*** Opening of Available records ***

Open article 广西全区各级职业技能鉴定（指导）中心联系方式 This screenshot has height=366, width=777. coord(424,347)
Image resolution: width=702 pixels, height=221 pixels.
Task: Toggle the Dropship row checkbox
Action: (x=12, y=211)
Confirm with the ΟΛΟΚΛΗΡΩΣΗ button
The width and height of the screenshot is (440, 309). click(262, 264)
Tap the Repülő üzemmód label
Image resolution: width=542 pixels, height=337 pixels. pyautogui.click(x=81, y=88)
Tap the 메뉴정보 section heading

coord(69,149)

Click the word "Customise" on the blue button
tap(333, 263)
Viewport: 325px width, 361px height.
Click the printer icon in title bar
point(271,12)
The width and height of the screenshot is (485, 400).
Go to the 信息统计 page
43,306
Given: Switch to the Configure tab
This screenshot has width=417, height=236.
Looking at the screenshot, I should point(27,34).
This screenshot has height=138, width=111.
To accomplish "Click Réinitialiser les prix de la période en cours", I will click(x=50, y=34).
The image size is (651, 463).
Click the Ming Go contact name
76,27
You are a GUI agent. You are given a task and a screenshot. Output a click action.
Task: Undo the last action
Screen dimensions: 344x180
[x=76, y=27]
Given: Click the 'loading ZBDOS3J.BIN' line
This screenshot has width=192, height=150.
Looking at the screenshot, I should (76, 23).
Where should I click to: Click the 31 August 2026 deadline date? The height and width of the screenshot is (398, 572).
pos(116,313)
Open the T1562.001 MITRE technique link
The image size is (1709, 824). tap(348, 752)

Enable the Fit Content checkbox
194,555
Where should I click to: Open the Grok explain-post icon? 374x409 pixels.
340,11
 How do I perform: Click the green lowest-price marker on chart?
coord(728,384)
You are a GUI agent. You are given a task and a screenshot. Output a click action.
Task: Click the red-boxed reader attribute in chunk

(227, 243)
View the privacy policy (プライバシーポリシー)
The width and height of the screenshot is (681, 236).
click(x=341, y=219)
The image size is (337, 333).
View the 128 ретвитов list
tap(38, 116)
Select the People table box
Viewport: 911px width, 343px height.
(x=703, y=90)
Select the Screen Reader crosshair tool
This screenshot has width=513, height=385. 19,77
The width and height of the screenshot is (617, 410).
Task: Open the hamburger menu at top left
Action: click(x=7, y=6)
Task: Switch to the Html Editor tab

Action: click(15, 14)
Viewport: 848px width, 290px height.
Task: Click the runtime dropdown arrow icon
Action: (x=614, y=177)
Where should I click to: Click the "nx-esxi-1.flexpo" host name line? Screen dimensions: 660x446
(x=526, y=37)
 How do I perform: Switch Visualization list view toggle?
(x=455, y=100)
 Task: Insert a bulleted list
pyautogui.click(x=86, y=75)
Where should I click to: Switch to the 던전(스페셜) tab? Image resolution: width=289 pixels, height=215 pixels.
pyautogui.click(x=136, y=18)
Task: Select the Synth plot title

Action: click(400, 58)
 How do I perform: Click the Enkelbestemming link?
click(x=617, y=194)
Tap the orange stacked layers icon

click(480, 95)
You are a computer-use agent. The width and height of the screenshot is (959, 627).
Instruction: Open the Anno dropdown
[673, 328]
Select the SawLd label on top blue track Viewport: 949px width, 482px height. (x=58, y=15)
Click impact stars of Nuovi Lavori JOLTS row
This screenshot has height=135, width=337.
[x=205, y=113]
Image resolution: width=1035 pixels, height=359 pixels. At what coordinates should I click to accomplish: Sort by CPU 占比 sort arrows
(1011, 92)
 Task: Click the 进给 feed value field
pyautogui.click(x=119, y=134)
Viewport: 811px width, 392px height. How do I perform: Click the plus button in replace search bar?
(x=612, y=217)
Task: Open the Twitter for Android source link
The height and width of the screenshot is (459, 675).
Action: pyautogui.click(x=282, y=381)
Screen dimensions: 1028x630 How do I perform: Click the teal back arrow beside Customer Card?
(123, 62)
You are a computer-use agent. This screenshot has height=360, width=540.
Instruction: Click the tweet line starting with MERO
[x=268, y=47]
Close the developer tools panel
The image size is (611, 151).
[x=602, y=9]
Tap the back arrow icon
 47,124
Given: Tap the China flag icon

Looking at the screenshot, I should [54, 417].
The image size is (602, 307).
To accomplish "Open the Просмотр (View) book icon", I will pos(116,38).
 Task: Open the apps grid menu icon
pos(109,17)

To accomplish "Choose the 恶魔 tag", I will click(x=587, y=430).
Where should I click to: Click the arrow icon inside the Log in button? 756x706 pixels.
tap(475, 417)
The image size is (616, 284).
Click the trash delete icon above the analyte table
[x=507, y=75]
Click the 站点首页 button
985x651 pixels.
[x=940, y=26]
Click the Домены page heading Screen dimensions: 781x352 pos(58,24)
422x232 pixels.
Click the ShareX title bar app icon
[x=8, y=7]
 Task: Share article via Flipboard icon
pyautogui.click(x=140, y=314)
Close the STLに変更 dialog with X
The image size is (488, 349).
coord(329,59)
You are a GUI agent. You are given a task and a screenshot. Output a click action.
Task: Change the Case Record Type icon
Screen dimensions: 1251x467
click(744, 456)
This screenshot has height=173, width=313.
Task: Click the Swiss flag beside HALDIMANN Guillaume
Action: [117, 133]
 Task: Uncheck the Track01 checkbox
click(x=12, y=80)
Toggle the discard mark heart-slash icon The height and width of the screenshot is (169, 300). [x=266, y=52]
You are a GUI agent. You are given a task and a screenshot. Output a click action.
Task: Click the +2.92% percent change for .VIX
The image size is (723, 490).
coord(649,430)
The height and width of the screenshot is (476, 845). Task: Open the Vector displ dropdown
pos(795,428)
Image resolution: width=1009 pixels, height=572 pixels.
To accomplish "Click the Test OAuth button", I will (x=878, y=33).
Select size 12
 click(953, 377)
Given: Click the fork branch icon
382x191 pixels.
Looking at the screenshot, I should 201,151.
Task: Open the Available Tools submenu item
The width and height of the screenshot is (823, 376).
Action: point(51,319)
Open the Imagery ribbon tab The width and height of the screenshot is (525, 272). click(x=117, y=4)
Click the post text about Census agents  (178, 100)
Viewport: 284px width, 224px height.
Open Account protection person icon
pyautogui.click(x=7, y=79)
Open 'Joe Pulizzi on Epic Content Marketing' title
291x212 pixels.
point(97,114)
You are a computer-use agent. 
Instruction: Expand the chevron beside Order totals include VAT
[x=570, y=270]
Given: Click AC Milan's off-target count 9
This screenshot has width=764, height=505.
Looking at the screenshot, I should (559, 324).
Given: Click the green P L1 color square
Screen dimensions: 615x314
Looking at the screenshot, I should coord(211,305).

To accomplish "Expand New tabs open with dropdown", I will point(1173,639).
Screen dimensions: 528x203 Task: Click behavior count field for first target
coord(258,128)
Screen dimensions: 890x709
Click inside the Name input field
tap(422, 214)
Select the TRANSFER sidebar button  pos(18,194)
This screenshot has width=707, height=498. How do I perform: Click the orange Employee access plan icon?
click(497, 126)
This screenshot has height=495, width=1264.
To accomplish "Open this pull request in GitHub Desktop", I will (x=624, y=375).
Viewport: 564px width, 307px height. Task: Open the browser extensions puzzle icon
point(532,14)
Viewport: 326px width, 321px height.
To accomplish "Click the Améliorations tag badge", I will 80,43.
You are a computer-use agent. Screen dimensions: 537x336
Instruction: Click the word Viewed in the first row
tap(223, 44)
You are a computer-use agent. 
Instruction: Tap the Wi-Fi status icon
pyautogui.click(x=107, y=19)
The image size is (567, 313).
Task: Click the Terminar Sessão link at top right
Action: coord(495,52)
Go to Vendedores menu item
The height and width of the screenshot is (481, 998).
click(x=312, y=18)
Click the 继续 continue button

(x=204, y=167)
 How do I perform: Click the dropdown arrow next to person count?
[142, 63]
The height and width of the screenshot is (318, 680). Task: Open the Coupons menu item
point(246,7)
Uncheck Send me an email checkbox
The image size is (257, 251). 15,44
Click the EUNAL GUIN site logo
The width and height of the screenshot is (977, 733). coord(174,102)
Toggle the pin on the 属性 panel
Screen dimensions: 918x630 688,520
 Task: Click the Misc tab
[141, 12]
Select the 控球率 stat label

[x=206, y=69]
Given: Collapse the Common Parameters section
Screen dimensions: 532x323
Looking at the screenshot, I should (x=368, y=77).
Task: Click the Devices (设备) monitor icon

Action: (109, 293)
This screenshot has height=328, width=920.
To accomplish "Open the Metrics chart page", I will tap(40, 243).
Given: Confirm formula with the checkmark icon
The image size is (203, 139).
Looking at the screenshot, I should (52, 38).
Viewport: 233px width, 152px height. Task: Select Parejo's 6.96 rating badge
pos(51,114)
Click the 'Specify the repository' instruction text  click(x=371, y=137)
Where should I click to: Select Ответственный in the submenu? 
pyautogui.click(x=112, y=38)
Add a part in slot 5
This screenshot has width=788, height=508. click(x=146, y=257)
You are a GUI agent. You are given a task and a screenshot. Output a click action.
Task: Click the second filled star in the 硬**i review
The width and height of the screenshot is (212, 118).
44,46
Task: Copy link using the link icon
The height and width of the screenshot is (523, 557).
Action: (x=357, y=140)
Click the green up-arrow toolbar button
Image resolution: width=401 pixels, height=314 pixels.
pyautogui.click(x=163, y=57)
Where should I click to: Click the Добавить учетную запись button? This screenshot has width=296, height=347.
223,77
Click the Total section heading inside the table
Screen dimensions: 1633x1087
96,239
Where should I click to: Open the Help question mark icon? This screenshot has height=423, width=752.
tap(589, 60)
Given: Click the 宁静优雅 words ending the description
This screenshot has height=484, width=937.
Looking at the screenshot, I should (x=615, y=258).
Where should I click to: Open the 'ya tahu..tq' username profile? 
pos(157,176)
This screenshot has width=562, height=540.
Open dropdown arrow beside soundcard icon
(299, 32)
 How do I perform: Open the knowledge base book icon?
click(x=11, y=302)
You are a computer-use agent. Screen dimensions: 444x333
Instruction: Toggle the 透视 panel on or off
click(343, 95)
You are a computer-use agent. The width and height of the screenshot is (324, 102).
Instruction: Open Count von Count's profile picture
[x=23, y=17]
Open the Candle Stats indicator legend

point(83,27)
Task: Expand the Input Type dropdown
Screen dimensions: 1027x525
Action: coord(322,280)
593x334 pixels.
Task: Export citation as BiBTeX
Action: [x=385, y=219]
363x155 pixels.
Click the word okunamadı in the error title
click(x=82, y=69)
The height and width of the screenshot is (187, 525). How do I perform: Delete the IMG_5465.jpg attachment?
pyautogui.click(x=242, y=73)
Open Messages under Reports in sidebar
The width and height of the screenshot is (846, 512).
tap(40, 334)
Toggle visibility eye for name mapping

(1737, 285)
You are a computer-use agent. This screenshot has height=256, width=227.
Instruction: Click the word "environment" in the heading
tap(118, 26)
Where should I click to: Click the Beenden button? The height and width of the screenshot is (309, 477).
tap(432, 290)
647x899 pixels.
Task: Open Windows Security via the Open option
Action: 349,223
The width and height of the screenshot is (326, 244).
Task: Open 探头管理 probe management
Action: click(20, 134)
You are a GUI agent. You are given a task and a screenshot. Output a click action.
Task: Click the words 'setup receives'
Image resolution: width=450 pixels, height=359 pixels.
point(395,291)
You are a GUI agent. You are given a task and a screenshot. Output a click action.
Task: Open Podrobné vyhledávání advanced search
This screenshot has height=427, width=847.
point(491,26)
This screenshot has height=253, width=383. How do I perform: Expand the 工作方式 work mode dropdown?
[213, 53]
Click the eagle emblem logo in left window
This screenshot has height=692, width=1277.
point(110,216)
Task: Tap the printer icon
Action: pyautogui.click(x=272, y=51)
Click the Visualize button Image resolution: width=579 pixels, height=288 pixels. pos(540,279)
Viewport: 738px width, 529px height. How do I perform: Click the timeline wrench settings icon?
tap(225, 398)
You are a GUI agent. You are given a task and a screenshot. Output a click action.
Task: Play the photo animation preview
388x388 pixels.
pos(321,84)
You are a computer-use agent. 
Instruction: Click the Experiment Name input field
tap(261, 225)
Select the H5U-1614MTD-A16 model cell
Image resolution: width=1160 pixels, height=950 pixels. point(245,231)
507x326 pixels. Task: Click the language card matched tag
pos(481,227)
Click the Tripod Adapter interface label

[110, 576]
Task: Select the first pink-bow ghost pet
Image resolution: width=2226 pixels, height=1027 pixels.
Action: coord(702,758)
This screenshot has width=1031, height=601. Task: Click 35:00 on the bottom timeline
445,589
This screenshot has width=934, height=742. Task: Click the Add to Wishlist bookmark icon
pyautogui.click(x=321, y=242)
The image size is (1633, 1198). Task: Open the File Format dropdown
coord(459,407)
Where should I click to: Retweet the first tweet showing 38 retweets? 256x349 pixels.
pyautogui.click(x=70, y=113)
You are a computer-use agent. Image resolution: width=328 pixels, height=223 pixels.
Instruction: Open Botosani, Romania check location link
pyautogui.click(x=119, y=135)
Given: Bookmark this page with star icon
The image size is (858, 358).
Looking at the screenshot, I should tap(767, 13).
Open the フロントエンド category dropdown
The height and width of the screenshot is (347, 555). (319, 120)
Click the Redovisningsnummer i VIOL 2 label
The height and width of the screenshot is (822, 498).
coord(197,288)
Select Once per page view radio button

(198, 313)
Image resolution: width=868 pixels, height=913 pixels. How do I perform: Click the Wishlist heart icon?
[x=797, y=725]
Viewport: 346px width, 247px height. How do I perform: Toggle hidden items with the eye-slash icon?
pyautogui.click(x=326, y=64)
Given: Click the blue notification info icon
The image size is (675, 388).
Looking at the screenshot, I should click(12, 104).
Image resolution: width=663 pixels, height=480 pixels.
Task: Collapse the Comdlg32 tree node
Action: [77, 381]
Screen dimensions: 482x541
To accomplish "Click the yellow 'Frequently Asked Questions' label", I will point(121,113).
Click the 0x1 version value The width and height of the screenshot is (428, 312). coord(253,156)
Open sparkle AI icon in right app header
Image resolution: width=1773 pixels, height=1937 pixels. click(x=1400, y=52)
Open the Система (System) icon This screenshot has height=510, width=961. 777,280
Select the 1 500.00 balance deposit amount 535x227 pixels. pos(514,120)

*** Close of Available records ***

Each line in the entries above, starting at the line with "Screen dimensions: 1251x467" and ending at the line with "Given: Click the fork branch icon", is to be printed exactly, and only those lines.

Screen dimensions: 1251x467
click(744, 456)
This screenshot has height=173, width=313.
Task: Click the Swiss flag beside HALDIMANN Guillaume
Action: [117, 133]
 Task: Uncheck the Track01 checkbox
click(x=12, y=80)
Toggle the discard mark heart-slash icon The height and width of the screenshot is (169, 300). [x=266, y=52]
You are a GUI agent. You are given a task and a screenshot. Output a click action.
Task: Click the +2.92% percent change for .VIX
The image size is (723, 490).
coord(649,430)
The height and width of the screenshot is (476, 845). Task: Open the Vector displ dropdown
pos(795,428)
Image resolution: width=1009 pixels, height=572 pixels.
To accomplish "Click the Test OAuth button", I will (x=878, y=33).
Select size 12
 click(953, 377)
Given: Click the fork branch icon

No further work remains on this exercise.